In general, iris melanoma carries a better prognosis and a lower risk of spreading than choroidal melanoma. Choroidal melanoma has a significantly higher rate of metastasis, particularly to the liver.

Several types of treatment are available for patients with intraocular melanoma. Some are considered standard treatments, while others are being evaluated in clinical trials. A doctor will recommend a treatment plan based on the location and stage of the tumor, the patient’s overall health, and other individual factors.

Surgery is the most common treatment for intraocular melanoma. Three types of surgery may be used, depending on the size and location of the tumor and whether vision can be preserved.

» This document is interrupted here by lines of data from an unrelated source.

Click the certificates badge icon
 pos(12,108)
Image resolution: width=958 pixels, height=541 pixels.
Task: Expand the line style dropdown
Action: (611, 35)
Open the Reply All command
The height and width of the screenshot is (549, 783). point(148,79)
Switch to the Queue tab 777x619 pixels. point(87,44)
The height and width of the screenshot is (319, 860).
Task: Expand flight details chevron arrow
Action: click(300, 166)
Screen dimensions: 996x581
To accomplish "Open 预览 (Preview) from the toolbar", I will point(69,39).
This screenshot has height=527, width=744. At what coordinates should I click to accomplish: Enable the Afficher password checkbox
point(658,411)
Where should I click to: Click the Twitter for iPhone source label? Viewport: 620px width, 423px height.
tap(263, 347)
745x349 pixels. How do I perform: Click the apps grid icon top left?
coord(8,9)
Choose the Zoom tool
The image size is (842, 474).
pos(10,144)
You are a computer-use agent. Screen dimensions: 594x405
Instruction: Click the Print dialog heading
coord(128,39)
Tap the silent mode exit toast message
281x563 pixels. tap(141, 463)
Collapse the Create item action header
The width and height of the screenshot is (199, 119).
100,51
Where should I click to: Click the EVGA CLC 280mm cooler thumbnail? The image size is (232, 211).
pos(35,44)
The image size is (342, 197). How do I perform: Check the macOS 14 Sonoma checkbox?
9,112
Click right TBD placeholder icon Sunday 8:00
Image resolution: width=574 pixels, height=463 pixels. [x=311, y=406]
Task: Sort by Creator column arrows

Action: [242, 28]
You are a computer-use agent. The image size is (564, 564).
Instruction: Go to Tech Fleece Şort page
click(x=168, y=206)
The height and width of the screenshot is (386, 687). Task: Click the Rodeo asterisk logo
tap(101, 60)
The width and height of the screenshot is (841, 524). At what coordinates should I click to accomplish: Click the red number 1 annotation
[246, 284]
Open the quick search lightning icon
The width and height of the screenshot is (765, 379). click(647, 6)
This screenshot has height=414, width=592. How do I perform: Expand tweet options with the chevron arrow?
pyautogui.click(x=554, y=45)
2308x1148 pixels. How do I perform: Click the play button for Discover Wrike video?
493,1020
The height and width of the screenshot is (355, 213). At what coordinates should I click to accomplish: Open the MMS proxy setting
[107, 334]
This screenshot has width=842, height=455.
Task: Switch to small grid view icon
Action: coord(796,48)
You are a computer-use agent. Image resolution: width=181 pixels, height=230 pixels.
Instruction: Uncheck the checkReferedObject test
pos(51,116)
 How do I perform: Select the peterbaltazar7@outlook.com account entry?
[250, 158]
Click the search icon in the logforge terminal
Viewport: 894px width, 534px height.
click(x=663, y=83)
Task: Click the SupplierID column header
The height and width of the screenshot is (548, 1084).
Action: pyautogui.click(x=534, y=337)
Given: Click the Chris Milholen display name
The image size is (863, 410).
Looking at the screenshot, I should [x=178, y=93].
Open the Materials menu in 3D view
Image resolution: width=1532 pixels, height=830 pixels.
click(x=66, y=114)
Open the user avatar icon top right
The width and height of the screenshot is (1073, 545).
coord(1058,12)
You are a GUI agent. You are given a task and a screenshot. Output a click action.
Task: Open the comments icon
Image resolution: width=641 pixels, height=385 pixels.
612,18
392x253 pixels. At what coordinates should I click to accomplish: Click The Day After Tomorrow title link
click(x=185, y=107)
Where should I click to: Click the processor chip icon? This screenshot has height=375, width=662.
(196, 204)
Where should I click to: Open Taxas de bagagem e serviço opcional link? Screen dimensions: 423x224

Watchful waiting involves closely monitoring a patient’s condition without administering treatment until signs or symptoms appear or change. This approach is used for patients who have no symptoms and whose tumor is not growing, or when the tumor is located in the patient’s only eye with useful vision. During watchful waiting, photographs are taken periodically to track changes in tumor size and growth rate.

Radiation therapy uses high-energy rays or particles to kill cancer cells or prevent them from growing. For intraocular melanoma, several forms of radiation therapy may be used.

• Localized plaque radiation therapy: A type of internal radiation therapy. Radioactive seeds are attached to a small disk, called a plaque, which is placed directly on the wall of the eye over the tumor. The plaque, often made of gold to protect nearby tissue, delivers radiation directly to the eye.
• Charged-particle external beam radiation therapy: A machine outside the body directs tiny particles, called protons or helium ions, precisely at the cancer cells. This type of radiation is designed to minimize damage to surrounding healthy tissue.
• Gamma Knife therapy: A type of stereotactic radiosurgery that delivers tightly focused gamma rays directly to the tumor in a single treatment session. Despite its name, it does not involve a surgical incision.

Photocoagulation is a procedure that uses laser light to destroy the blood vessels supplying nutrients to the tumor, causing the tumor cells to die. It may be used to treat small tumors and is sometimes called light coagulation.

Thermotherapy uses heat from a laser to destroy cancer cells and reduce the size of the tumor.

New types of treatment are continuously being evaluated in clinical trials. For some patients, participating in a clinical trial may be the best available treatment option. Clinical trials test whether new treatments are safe, effective, and potentially better than current standard treatments. Patients may be eligible to enroll before, during, or after beginning cancer treatment, and participation also helps advance care for future patients. For information about current clinical trials for intraocular melanoma, visit the National Cancer Institute’s website.

After treatment ends, follow-up tests will continue on a scheduled basis. These tests help detect any changes in the patient’s condition and identify whether the cancer has recurred. It is important to keep all follow-up appointments and to report any new or returning symptoms to your radiation oncology care team.